Over seven years, Steel and Morris called 180 witnesses to prove their assertions about food poisoning, unpaid overtime and the company’s misleading claims about recycling. The fast food giant had a panoply of lawyers and spent several million pounds. Steel and Morris spent £30,000.
The activists were not able to call all the witnesses they wanted, especially from South America who were needed to support their claims about the food giant’s activities in the continent’s rainforest. In 1991, Steel and Morris asked for legal aid from the European Court of Human Rights in Strasbourg. But the court ruled that as they had already put up a “tenacious defence”, they could not say they were being denied access to justice.
The long drawn case, however, did mean a lot of bad press for McDonald’s. It gave a fillip to anti-McDonald’s campaign in many parts of Europe and the Americas. The 760-odd page judgement was the final blow to the fast food biggie.
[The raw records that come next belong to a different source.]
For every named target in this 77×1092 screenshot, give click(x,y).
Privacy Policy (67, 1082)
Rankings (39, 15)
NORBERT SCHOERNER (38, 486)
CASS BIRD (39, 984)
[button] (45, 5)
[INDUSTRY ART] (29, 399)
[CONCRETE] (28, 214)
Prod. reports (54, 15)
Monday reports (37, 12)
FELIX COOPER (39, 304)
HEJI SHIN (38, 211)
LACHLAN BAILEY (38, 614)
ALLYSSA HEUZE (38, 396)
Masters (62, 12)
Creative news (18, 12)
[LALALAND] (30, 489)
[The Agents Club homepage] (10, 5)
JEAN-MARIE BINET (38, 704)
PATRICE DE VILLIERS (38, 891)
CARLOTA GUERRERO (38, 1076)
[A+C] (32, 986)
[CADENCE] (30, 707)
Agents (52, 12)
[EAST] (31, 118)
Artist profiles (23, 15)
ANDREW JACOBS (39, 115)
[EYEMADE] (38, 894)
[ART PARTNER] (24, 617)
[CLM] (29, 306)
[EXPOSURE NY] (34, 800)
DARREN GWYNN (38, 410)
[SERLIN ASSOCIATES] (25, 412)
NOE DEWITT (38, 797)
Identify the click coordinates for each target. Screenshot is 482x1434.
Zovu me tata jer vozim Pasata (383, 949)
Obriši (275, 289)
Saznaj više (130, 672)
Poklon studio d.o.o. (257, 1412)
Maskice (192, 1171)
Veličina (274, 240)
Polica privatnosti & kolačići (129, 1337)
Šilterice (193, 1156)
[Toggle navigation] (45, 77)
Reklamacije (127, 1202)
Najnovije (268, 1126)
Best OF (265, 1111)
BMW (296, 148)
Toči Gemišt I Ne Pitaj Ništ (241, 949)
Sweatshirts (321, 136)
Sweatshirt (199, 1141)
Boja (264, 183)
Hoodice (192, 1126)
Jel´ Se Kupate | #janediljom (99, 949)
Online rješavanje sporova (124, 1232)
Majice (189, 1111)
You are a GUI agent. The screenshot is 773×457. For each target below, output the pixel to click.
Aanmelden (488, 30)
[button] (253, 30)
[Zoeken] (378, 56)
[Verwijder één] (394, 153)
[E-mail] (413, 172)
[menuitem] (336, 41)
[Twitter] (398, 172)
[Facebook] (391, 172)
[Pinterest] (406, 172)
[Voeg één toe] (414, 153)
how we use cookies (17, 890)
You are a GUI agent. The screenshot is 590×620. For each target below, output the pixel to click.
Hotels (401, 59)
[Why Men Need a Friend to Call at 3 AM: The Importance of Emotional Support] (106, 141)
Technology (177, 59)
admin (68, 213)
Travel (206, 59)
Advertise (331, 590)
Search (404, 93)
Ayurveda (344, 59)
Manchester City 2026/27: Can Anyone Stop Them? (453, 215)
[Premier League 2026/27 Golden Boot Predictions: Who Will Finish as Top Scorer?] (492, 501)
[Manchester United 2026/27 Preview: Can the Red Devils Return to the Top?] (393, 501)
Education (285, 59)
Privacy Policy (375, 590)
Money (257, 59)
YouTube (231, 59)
It rejected claims that McDonald’s was to blame for starvation in the Third World or had used lethal poisons to destroy areas of Central and South American rainforest. But in what was seen as a PR disaster for the corporation, judge Alistair Bell ruled that McDonald’s had “pretended to a positive nutritional benefit which their food did not match; had exploited children in its advertising and paid low wages, helping to depress wages in the catering trade”.
He agreed that McDonald’s is “strongly antipathetic to any idea of unionisation, makes workers work hard, with no guaranteed hours and often inadequate breaks and that the company’s workers are sometimes forced to work unlawful hours”. For their failure to prove all their claims, Steel and Morris were ordered to pay £60,000. They appealed the verdict and won further ground. The appeal judges ruled, “If one eats enough McDonald’s food, one’s diet may well become high in fat, with the very real risk of heart disease”. The payout was reduced to £40,000.
McDonald’s have never pursued the case and the offending leaflet continued to be circulated. In 2004, Steel and Morris launched an action against the UK government at the European Court of Human Rights, saying the lack of access to legal aid breached their right to a fair trial as guaranteed under Article 6 of the Human Rights Convention. In 2005, the court ruled in favour of the duo. It also held that the penalty violated their right to freedom of expression.